#### Information shown ####

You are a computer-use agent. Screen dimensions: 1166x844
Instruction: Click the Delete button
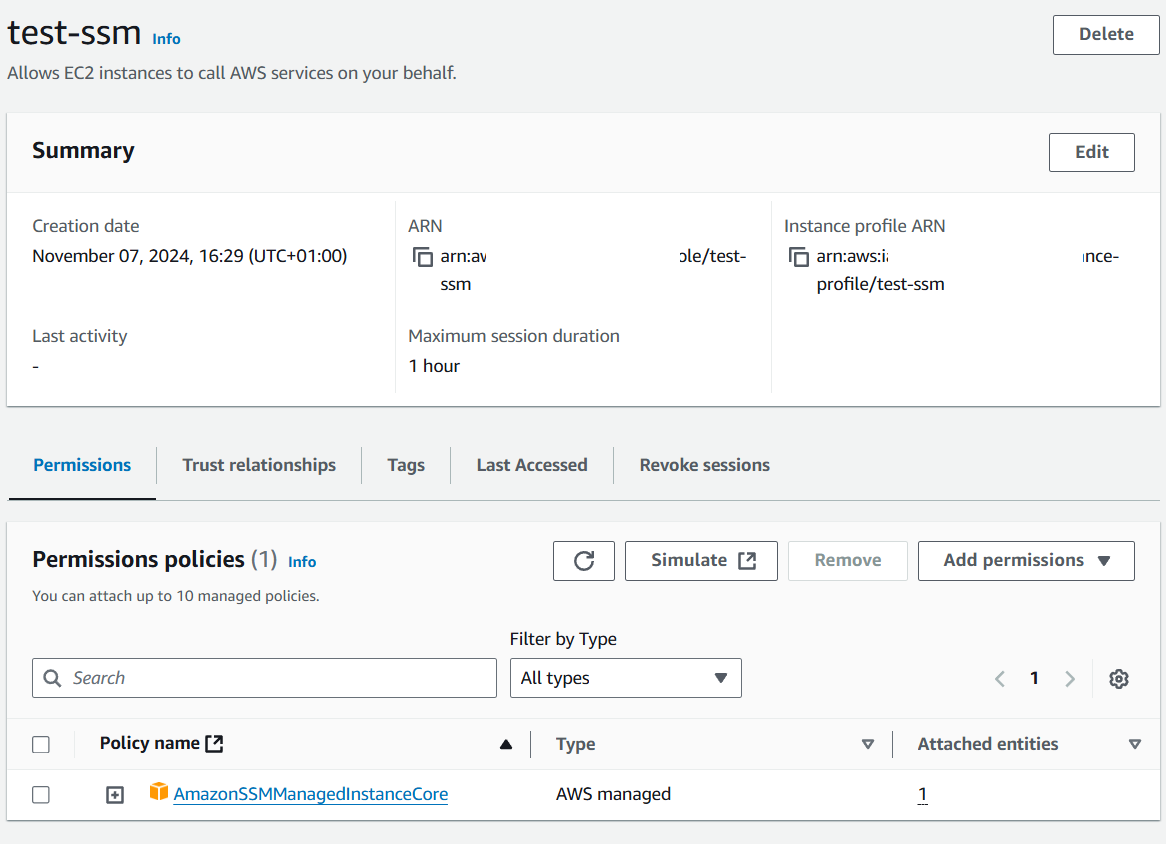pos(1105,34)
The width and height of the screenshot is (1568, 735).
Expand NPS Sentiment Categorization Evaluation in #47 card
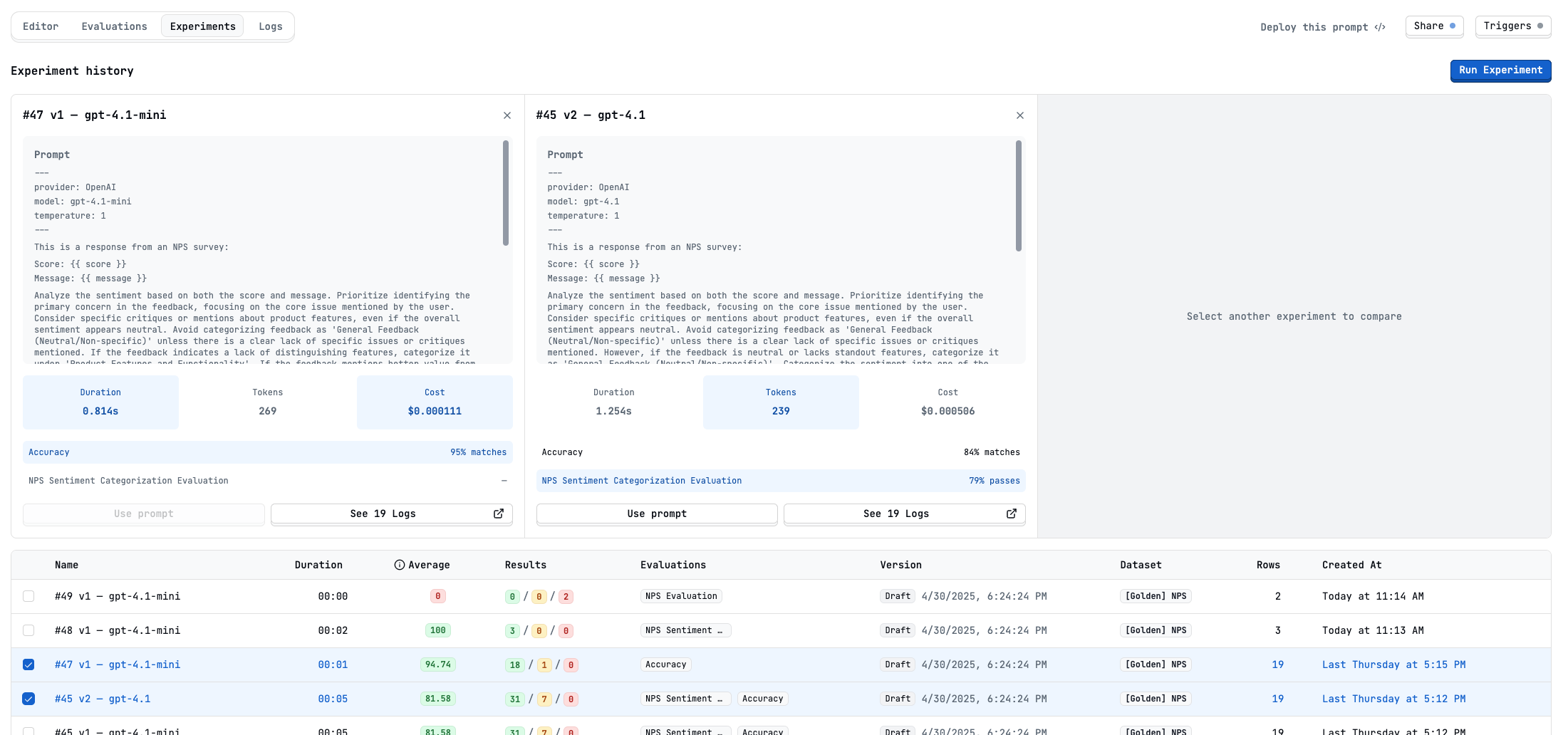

####
#### Information shown ####

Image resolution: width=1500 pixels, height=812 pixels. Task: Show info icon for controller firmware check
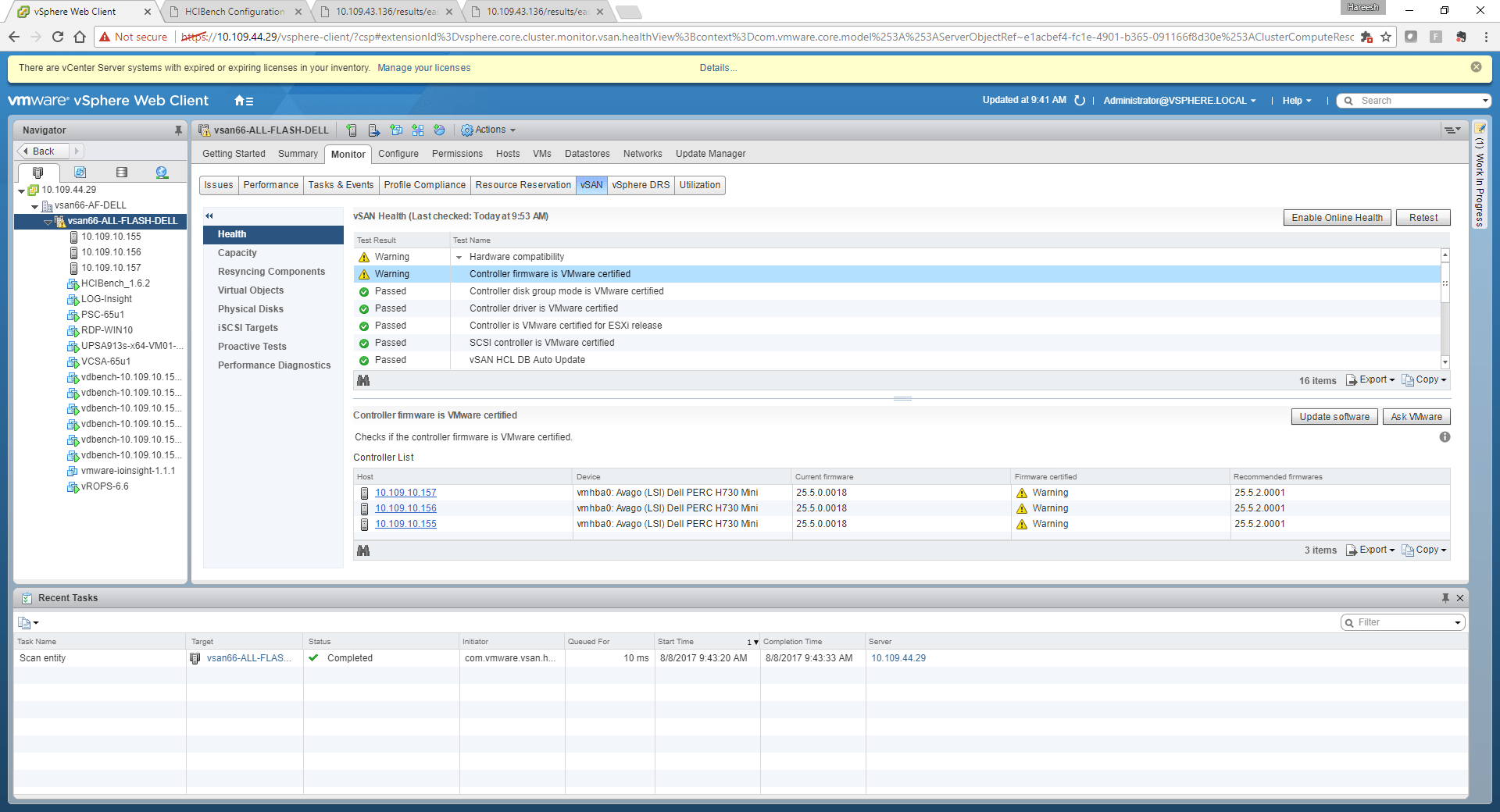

####

*Work to do*. Present everything from the line containing "You are a computer-use" down to the line containing "Expand NPS Sentiment" as a Markdown table with the columns No. and Text, skipping blank lines. Leave the pictures out.

*Answer below*.
| No. | Text |
|---|---|
| 1 | You are a computer-use agent. Screen dimensions: 1166x844 |
| 2 | Instruction: Click the Delete button |
| 3 | pos(1105,34) |
| 4 | The width and height of the screenshot is (1568, 735). |
| 5 | Expand NPS Sentiment Categorization Evaluation in #47 card |